Financing the resulting trade deficit also required
ever greater foreign borrowing, especially from China, which helped accelerate the financialization of the economy and put
additional limits on U.S. fiscal and monetary policy. Taken together, these trends contributed to a weaker, more unbalanced
and unstable growth process, laying the groundwork for the current crisis.
Chinese
production has also generated massive new wealth; but as in the United States, much of this wealth has flowed to a relative
few, causing an explosion of inequality and the formation (or solidification) of new class relations in China. China has 250,000 U.S. dollar millionaire (excluding their primary residence), and this “0.4 percent of China’s total household held 70 percent of the country’s wealth…. The number of U.S. dollar billionaires has grown from zero in 2003
to 260 in 2009.” (p. 26). Like in much of the
recently industrialized world those who become wealthy are related to Party members.
Many of the children of leading Party officials (known as princelings) were appointed to key positions in ‘China’s’
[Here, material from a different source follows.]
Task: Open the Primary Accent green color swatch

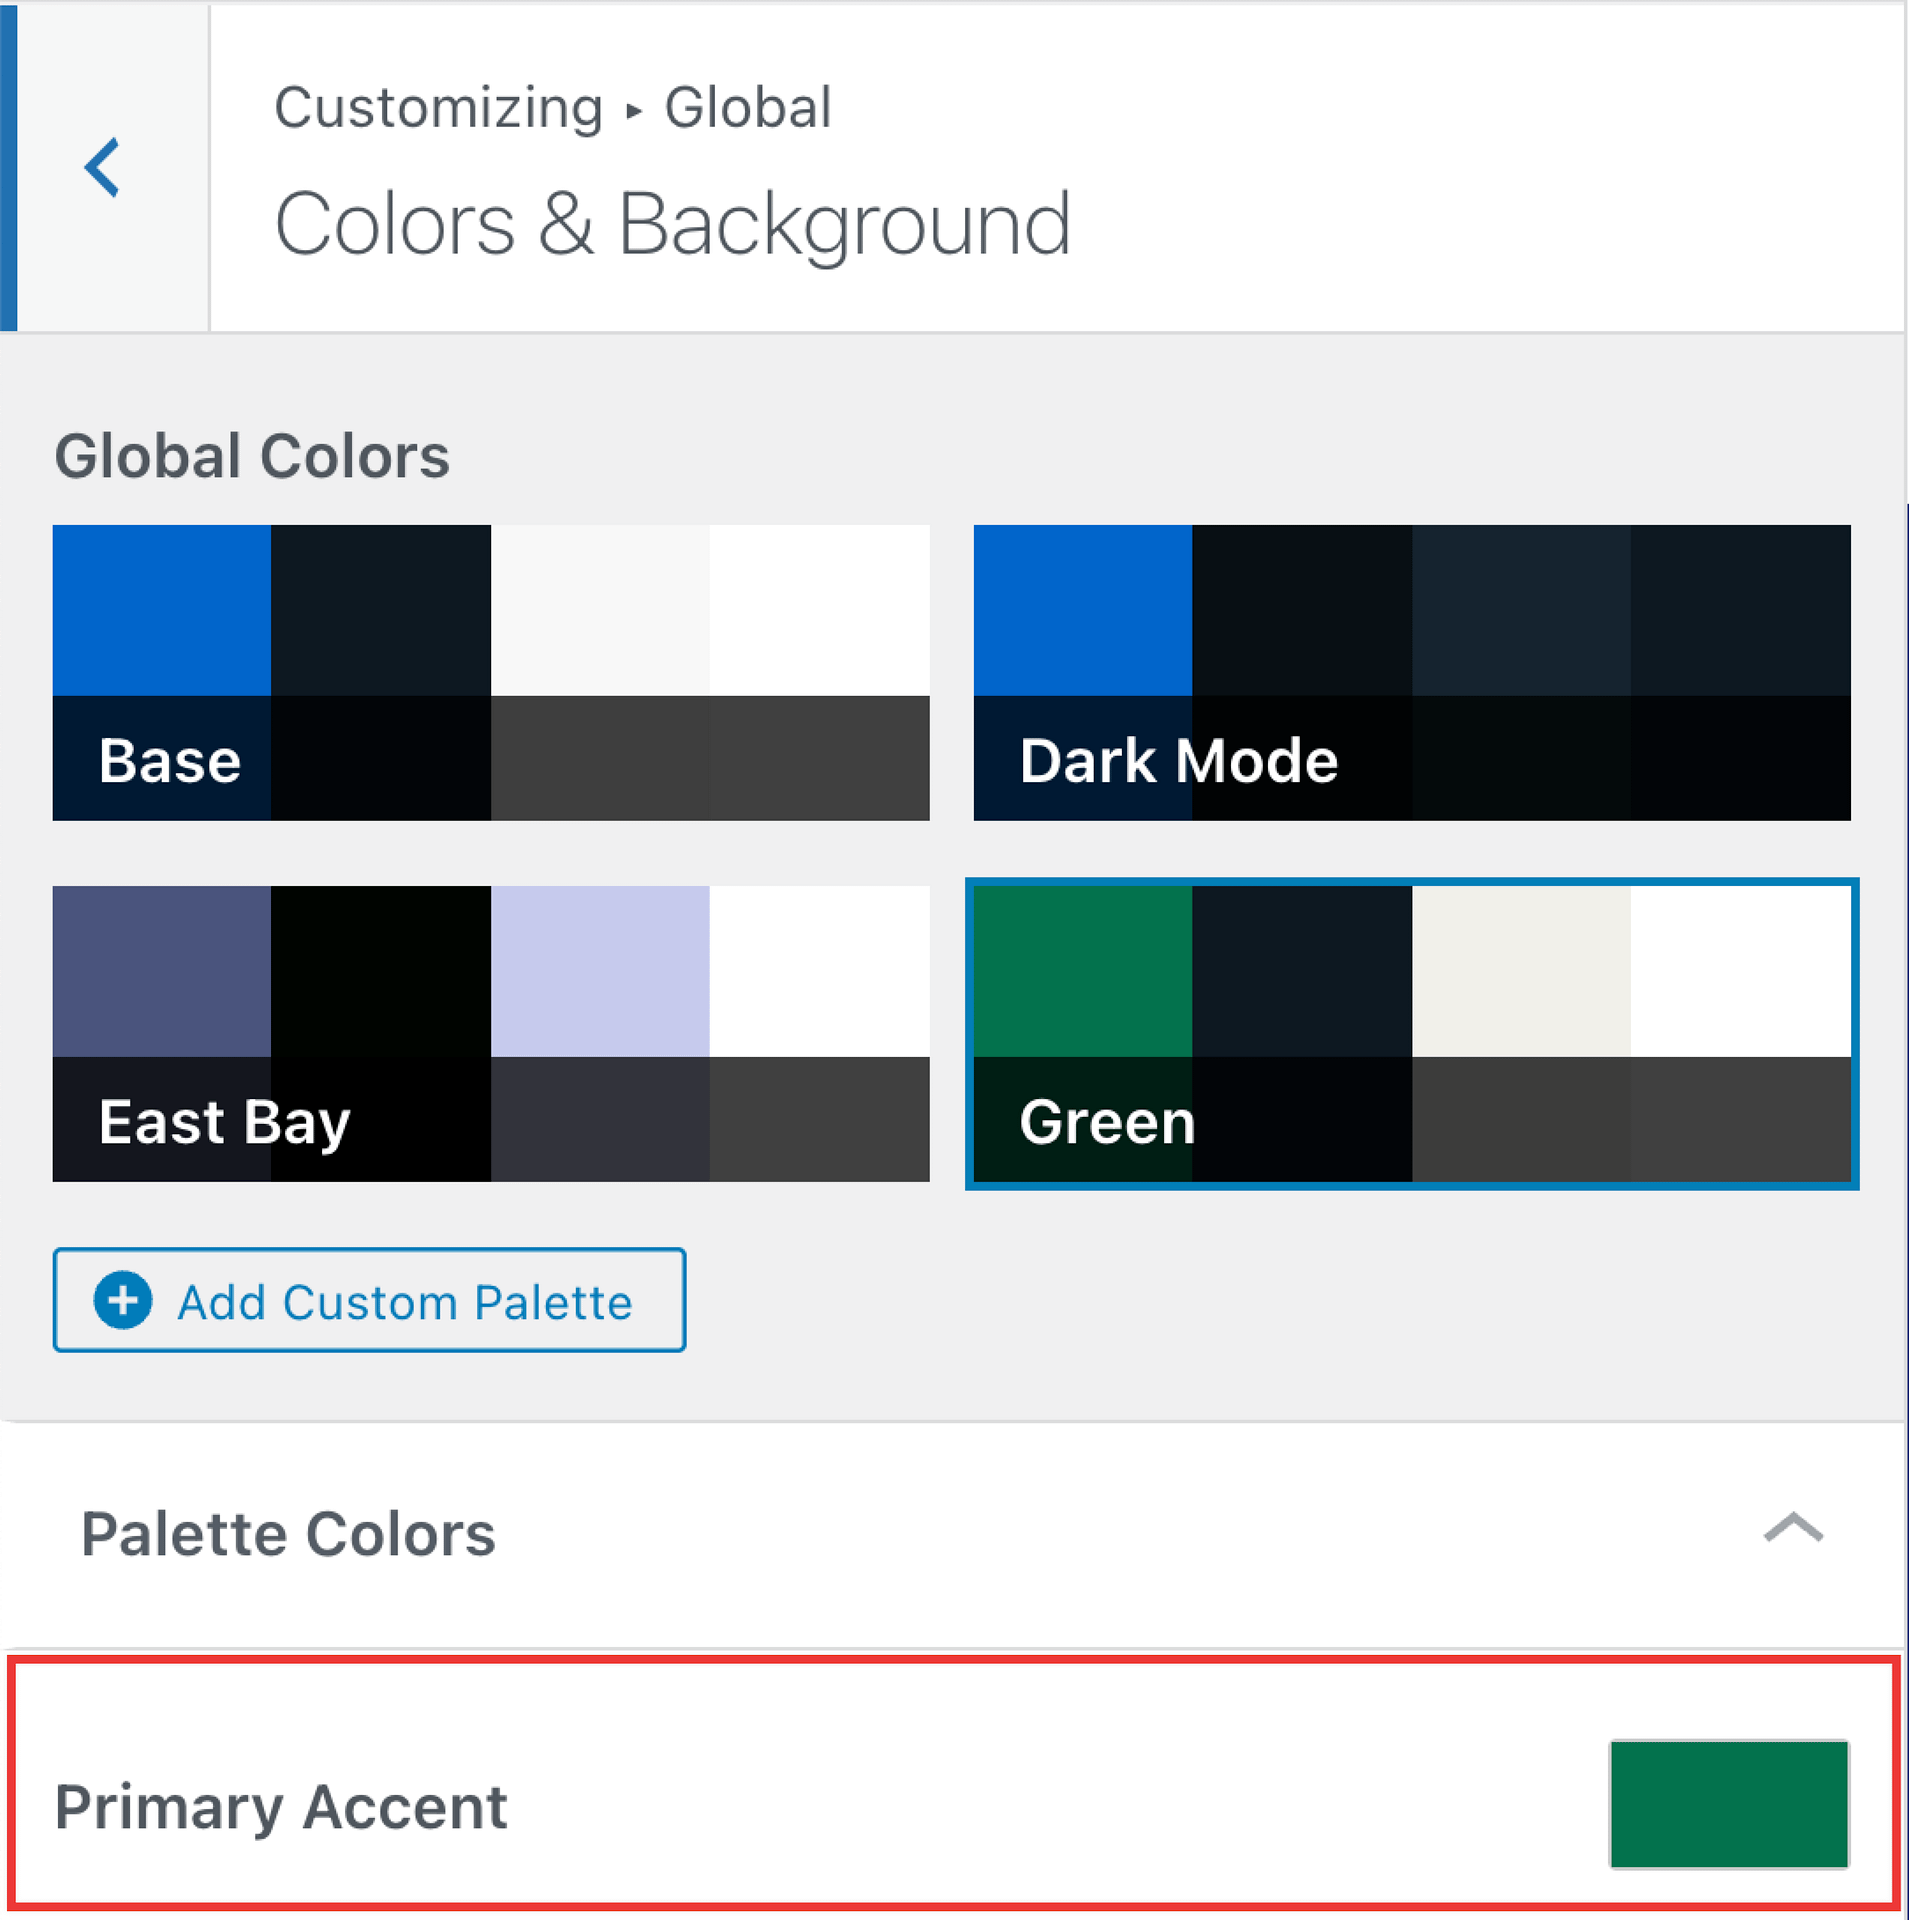Action: (x=1729, y=1804)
most strategic and profitable industries: banking, transportation, power
generation, natural resources, media, and weapons. Once in management positions,
they get loans from government-controlled banks, acquire foreign partners, and list their companies on Hong Kong or New York
stock exchanges to raise more capital. Each step of the way the princelings enrich themselves--not only as major shareholders of the companies, but also from kickback they get
by awarding contracts to foreign firms. Thus
more than 90 percent of China’s richest twenty thousand people are reported to be related to senior government or Party
officials.” (p. 27).
With both
governments committed to maintaining the power existing power structure, a power structure
that they both are supported by and part of, one cannot expect change until crisis produces significant revolutionary
forces. The current crisis didn’t and both governments acted to shore up
the existing system: China undid labor laws, and the U.S. made a massive infusion
of funds to the financial sector. Given both governments’ commitment to
globalization through the signing of WTO treaties the present course
will continue. Moreover given that nearly every nation is part of these treaties
and has been locked into the global economy, the continued decline
of standard of living in the developed world will continue as well as the stagnation and decline in the underdeveloped world. There has been a steady growth of the giants of finance
and industry over the last 2 centuries, and it has accelerated since the 2nd World War. This will continue. These corporations are the ones that benefit
from globalization.
America has survived import waves before, from Japan, South Korea, and Mexico. And it has lived with China
for two decades. But something very different is happening. The assumption has long been that the US and other industrialized
nations will keep leading in knowledge-intensive industries while developing nations focus on lower-skill sectors. That's
now open to debate. “What is stunning about China is that for the first time we have a huge, poor country that can compete
both with very low wages and in high tech,” says Harvard University economist Richard B. Freeman. “Combine the
two, and America has a problem.”1
This one-two punch is said to have devastated the U.S. manufacturing
sector, driving firms out of business and undermining both manufacturing employment and wages. Families were forced into greater
and greater debt to sustain consumption. And, as a growing share of consumer spending went to the purchase of goods produced
in China (and other countries), government efforts to boost employment and production became increasingly ineffective. Made even more ineffective when the trade barriers were removed and when the labor
market was flooded with illegal workers and the elderly because of the declining value of pensions.
The article ends with a call for workers to organize to demand a living wage.
There is significant labor unorganized unrest, in China, but not in the U.S. Any major changes
in China would result in the exodus of foreign contracts.